# À faire
• a. Répondez à ces trois questions à l'aide du texte source :
(i) Dans quel journal et à quelle date « La grande lettre » a-t-elle été publiée ?
(ii) Où René Bazin séjourne-t-il pendant l'écriture de Le blé qui lève ?
(iii) D'après la citation de la page 35, comment est le visage des gens du pays nivernais ?
• b. Résumez le texte source en deux phrases.
• c. Indiquez si chacune de ces affirmations s'accorde avec le texte source, en répondant par oui ou non et en citant les mots du texte qui tranchent :
(i) Le blé qui lève a d'abord paru en feuilleton dans la Revue des Deux-Mondes.
(ii) À l'époque de l'écriture du roman, le Pavillon des bois appartenait à René Bazin.
(iii) Les géographes ont abandonné la théorie des climats au cours du XVIIIe siècle.

# Texte source

⟨

Avis de Octave : "Les canailles !"
Dans une des papiers publiés durant la guerre le dimanche 9 mai 1915 dans L’Écho de Paris en première page en haut à droite, on trouve un texte de René Bazin intitulé "La grande lettre" dont l’action se déroule à Saint-Saulge au nord-est de Nevers. Cette nouvelle est à retrouver dans Récits du temps de la guerre, un ouvrage réédité par Édilys, avec une préface du général Jacques Richou président de l’Association des Amis de René Bazin.
Le Nivernais est, quoique loin derrière l’Alsace, le Bas-Poitou (que l’auteur désigne plutôt par le terme de Vendée) et l’Anjou une des provinces qu’affectionne René Bazin et il décrit génialement les paysages du Morvan.
Un roman de notre auteur Le blé qui lève, paru d’abord en feuilleton dans la Revue des Deux-Mondes puis sous forme livresque en 1907, se déroule autour de 1906 dans le Nivernais et plus précisément autour de Corbigny, commune assez proche de Saint-Saulge. René Bazin séjourne dans un rendez-vous de chasse situé sur la commune de La Machine lors de l'écriture de ce roman. Le bâtiment en question, le Pavillon des bois, est à cette époque la propriété de la société Schneider et Cie, connue pour ses forges au Creusot, elle possède entre autre la mine située dans ce village.
Bien que la théorie des climats soient abandonnée au cours du XIXe siècle par les géographes, on trouve encore sous la Belle Époque dans les manuels ou ouvrages vulgarisateurs en géographie, des remarques sur les tempéraments des populations locales. Ce n’est pas un hasard si on trouve les gens du pays valorisés comme ici :
« Il était nivernais, du pays où les volontés sont fortes, violentes même, mais où le visage est froid et la langue souvent muette ». (page 35)

⟩

# Informations fournies
⟨

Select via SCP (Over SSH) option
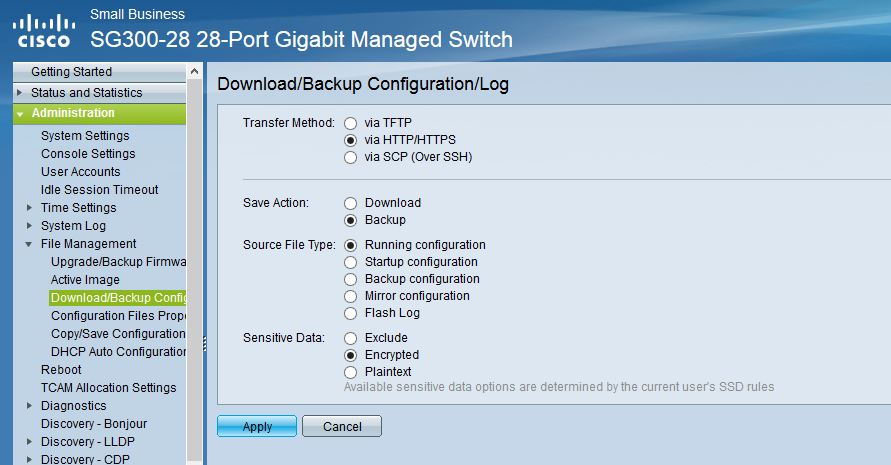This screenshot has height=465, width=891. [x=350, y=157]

⟩
⟨

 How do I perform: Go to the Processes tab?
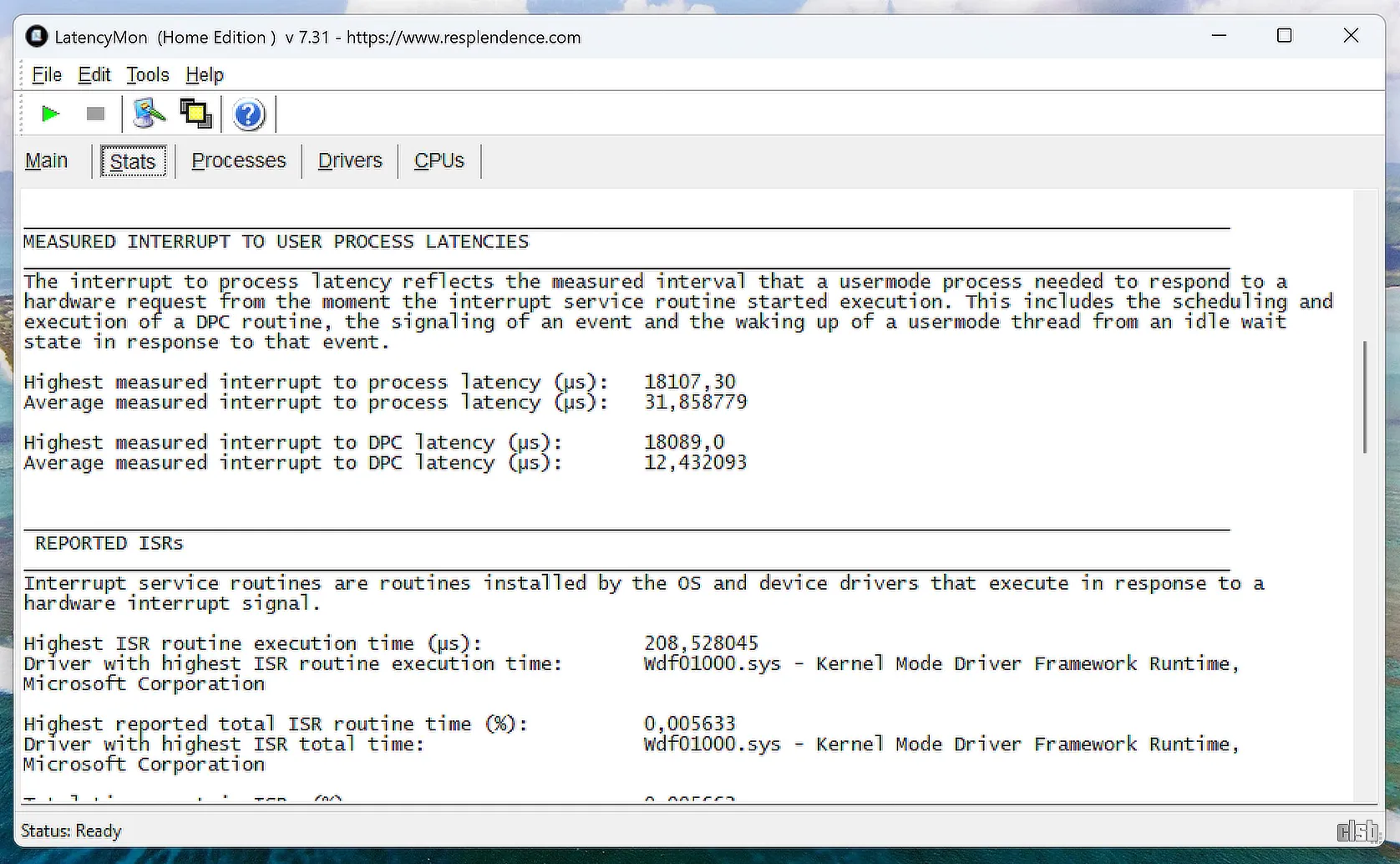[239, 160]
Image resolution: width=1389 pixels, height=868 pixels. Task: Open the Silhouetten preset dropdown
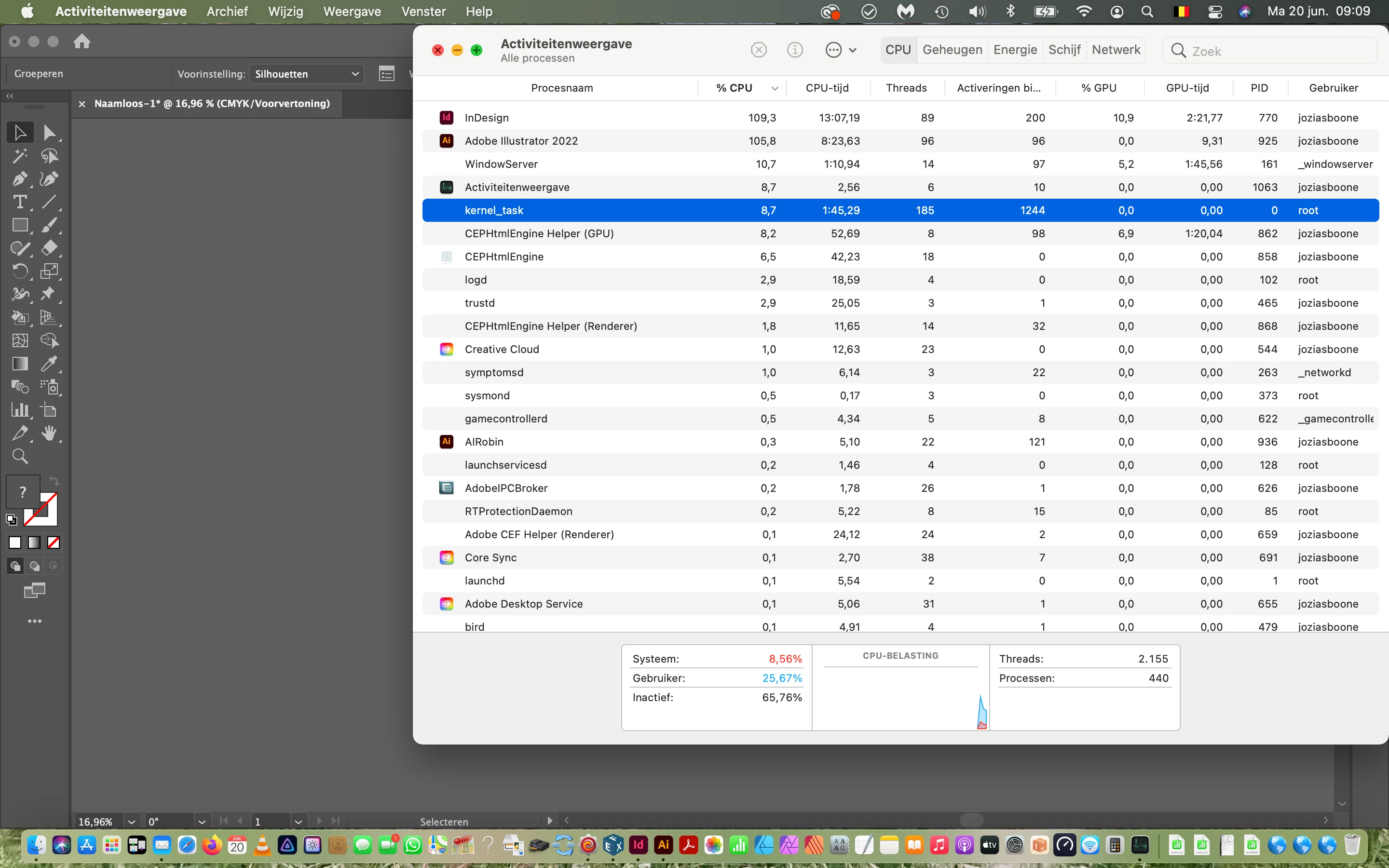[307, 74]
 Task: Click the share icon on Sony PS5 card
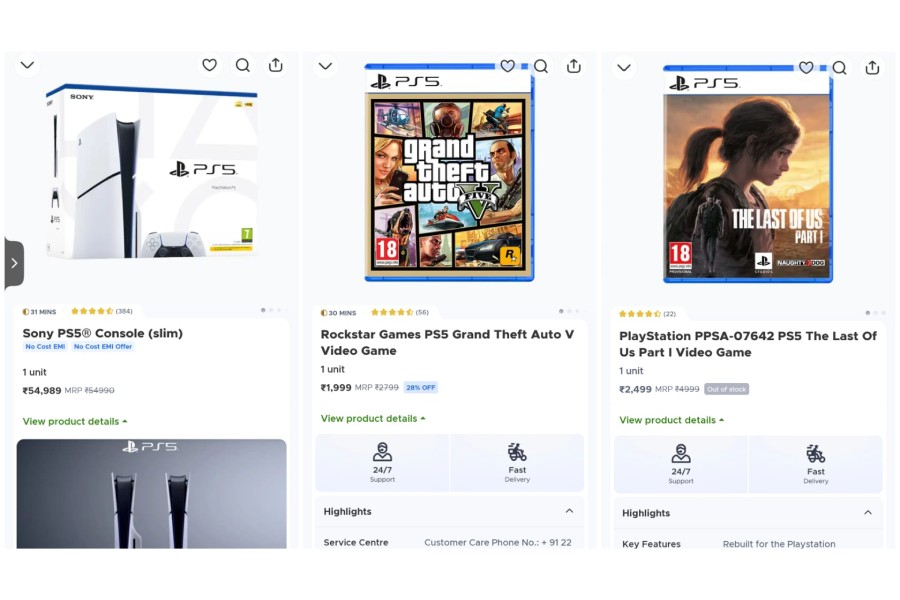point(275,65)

⟩

# Résultats
• a.
(i) Dans L'Écho de Paris, le dimanche 9 mai 1915.
(ii) Au Pavillon des bois, un rendez-vous de chasse situé sur la commune de La Machine.
(iii) Froid.

• b. René Bazin a situé dans le Nivernais, une des provinces qu'il affectionne, la nouvelle « La grande lettre », parue dans L'Écho de Paris le 9 mai 1915 et dont l'action se déroule à Saint-Saulge, ainsi que le roman Le blé qui lève, paru en 1907, dont l'action se passe autour de Corbigny. Sous la Belle Époque, des ouvrages de géographie font encore des remarques sur le tempérament des populations locales, et le texte cite une phrase qui valorise les Nivernais.

• c.
(i) Oui : « paru d’abord en feuilleton dans la Revue des Deux-Mondes ».
(ii) Non : « est à cette époque la propriété de la société Schneider et Cie ».
(iii) Non : « abandonnée au cours du XIXe siècle par les géographes ».